-- begin Information supplied --

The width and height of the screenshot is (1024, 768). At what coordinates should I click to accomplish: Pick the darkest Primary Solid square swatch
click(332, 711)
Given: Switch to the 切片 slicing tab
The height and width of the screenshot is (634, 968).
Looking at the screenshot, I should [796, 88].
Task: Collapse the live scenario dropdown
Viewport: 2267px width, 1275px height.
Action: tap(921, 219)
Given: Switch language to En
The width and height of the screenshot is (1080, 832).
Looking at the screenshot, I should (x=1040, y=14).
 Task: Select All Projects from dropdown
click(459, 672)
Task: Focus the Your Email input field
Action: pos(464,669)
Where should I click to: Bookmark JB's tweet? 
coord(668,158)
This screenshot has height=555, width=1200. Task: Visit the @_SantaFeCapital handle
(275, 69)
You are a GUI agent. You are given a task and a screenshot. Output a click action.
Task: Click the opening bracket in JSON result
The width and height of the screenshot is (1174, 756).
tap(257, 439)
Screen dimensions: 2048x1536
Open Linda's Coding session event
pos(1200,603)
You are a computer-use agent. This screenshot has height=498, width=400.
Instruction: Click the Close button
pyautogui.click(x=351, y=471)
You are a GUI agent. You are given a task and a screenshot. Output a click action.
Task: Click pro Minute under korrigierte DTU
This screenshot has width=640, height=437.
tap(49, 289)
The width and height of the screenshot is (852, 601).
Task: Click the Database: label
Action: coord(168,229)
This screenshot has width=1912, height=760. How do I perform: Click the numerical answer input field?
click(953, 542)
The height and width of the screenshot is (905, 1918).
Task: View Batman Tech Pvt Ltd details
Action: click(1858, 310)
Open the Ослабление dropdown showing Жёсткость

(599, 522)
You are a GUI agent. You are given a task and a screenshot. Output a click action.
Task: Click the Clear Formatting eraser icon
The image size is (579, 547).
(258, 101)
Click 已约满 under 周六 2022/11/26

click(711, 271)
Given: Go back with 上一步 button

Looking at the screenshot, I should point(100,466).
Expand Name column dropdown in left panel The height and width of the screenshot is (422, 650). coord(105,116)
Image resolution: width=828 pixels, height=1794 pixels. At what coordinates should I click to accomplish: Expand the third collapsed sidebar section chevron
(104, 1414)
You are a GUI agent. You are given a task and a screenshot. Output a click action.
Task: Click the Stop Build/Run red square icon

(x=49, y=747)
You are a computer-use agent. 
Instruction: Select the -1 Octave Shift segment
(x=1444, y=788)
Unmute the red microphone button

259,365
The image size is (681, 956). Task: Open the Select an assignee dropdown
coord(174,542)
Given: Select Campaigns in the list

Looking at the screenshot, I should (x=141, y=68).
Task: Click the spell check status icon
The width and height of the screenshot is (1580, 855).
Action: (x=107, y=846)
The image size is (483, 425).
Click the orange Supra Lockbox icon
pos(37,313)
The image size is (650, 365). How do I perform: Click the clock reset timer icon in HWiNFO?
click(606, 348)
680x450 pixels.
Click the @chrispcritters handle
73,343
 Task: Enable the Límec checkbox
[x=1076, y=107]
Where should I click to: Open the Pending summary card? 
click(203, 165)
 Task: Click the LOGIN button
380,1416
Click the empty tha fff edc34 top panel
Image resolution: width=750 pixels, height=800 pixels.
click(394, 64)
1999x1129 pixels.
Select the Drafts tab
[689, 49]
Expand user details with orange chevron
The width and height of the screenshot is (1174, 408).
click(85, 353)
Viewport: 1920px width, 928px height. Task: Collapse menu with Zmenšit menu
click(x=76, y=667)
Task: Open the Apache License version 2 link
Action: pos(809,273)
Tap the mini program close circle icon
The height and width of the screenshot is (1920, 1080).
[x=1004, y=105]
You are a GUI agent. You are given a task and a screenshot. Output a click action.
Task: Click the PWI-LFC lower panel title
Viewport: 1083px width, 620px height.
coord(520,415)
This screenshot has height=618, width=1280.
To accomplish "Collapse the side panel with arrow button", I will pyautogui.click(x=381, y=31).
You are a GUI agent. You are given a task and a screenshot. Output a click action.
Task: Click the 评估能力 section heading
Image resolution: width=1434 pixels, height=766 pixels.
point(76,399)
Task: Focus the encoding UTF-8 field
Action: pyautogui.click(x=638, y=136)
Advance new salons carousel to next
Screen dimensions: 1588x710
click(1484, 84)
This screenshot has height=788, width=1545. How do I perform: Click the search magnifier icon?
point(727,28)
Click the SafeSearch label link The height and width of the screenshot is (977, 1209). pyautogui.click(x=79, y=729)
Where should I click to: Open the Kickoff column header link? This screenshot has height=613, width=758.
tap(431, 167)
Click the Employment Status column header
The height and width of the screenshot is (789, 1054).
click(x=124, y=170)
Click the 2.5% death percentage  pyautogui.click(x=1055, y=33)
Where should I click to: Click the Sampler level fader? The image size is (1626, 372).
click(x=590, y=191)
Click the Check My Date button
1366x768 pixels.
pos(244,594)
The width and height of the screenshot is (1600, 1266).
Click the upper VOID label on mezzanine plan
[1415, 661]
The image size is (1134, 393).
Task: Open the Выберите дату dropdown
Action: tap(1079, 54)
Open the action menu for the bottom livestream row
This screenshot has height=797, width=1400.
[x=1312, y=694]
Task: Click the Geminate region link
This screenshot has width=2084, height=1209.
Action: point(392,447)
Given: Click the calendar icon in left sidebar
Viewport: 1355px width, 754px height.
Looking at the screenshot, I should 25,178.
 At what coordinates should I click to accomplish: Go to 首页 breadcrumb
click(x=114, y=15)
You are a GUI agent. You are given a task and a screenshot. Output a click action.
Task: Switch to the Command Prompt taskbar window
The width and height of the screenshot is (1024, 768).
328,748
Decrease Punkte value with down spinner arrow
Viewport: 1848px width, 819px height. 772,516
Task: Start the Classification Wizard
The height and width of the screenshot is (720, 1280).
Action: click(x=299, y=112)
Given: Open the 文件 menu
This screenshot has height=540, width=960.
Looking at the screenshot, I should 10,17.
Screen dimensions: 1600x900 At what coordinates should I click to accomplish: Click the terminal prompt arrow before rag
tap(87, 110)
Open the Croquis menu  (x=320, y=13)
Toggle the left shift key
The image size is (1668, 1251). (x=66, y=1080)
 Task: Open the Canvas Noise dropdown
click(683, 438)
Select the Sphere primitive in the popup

-- end Information supplied --

Reproduce the material word for word, from the line containing "Given: Open the 文件 menu" through the last line of the material.

Given: Open the 文件 menu
This screenshot has height=540, width=960.
Looking at the screenshot, I should 10,17.
Screen dimensions: 1600x900 At what coordinates should I click to accomplish: Click the terminal prompt arrow before rag
tap(87, 110)
Open the Croquis menu  (x=320, y=13)
Toggle the left shift key
The image size is (1668, 1251). (x=66, y=1080)
 Task: Open the Canvas Noise dropdown
click(683, 438)
Select the Sphere primitive in the popup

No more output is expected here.